今回のインタビューではApexについてフォーカスし、楽しみ方や周辺機器の選び方、チームの組み方について話を聞く。

■前編記事

選手と解説者の両方でわかったプロゲーマーに必要な実績と人脈

FPSを知り尽くしたメンバーが開発したApex Legends

――Apexを始めた当初の印象はどうでしたか? 当時から、このゲームは流行ると予想できたのでしょうか。

ぜるにゃん:
Apexは、今年の2月にリリースされた直後から始めました。発売当日のTwitchの視聴者数などで、ある程度これは来たなというのは思いましたね。もともと仲が良かったメンバーでいろんなゲームをやっていたのですが、一番遊んでいたのがApexだったので「もちろんチーム組むでしょ」という話になり、1週間でチームを作りました。

――ぜるにゃん選手から見たApexの魅力はなんでしょうか。

ぜるにゃん:
2点あります。1つは、FPS要素の完成度の高さです。

今までのバトルロイヤル系ゲームって、バトロワ要素とFPS要素を合わせたゲームをという感じでした。しかし、Apexは違った。このゲームはRespawn Entertainmentが制作しているのですが、彼らはもともとCoDのModern Warfare 2を作っていたメンバーです。FPSを作っていた人たちが作ったバトルロイヤルだから、FPSとしての完成度も高かったのでしょうね。

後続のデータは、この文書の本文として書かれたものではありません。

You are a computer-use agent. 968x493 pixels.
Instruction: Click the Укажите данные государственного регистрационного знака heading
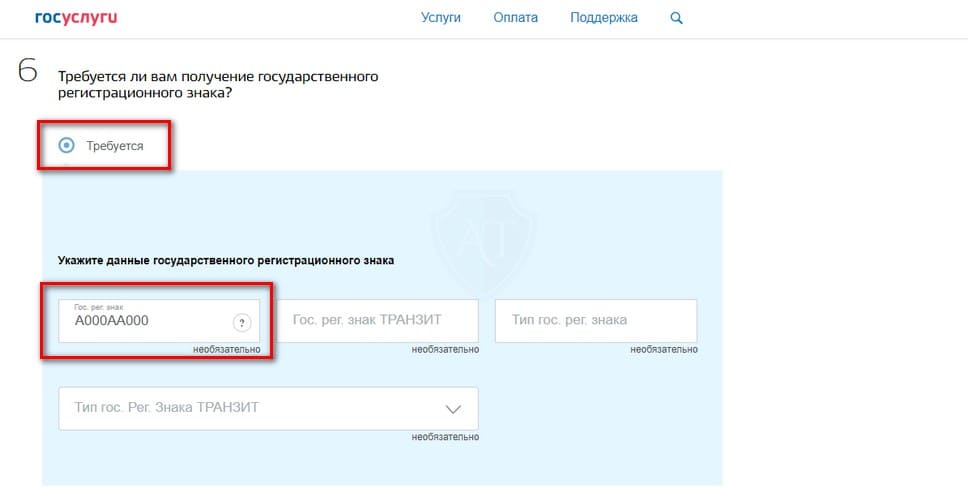[226, 260]
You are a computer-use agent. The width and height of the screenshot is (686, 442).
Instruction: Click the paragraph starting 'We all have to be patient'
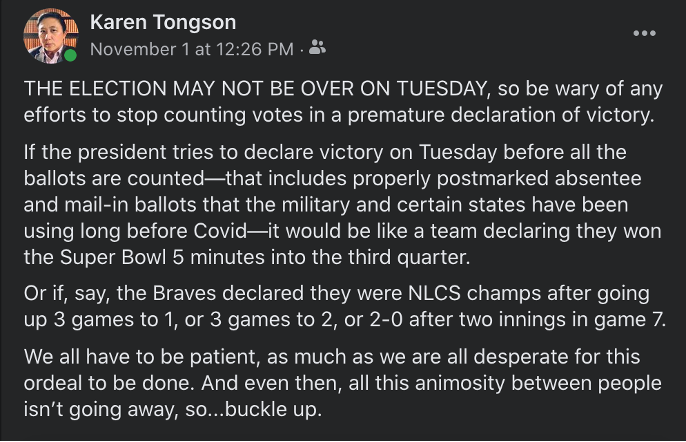point(343,383)
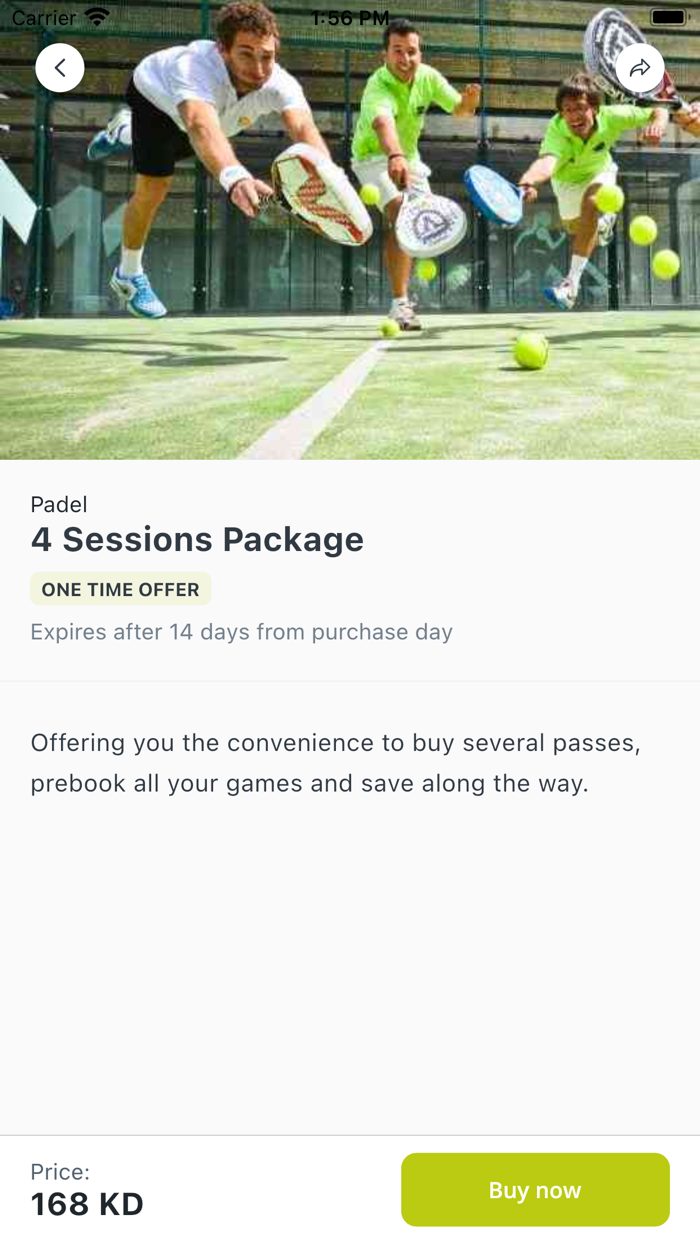Screen dimensions: 700x1244
Task: Tap the blue padel racket
Action: 493,194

例えばPUBGの場合、有利なポジションを先に取ることである程度勝ちが見越せた。しかしApexでは、そういった有利・不利の条件に影響されず、実力でごり押すれば勝てるゲームです。僕にとっては、そういったところが魅力でした。

もう1つは、試合展開の速さと言うか、能動的に動くゲームであるという点。僕のゲームの進め方にあっているのだと思います。

大会での実績を残すカギは普段のPC環境にある

――現在は、どのくらい練習しているのでしょうか?

ぜるにゃん:
平日は1日5時間程度。土日は10時間とかぶっ続けでやっちゃうときもあります。

――どんなPC環境でやっているんですか?

ぜるにゃん:
CPUはCore i7-8700、グラフィックボードはGTX 1060、メモリが16GBのPCです。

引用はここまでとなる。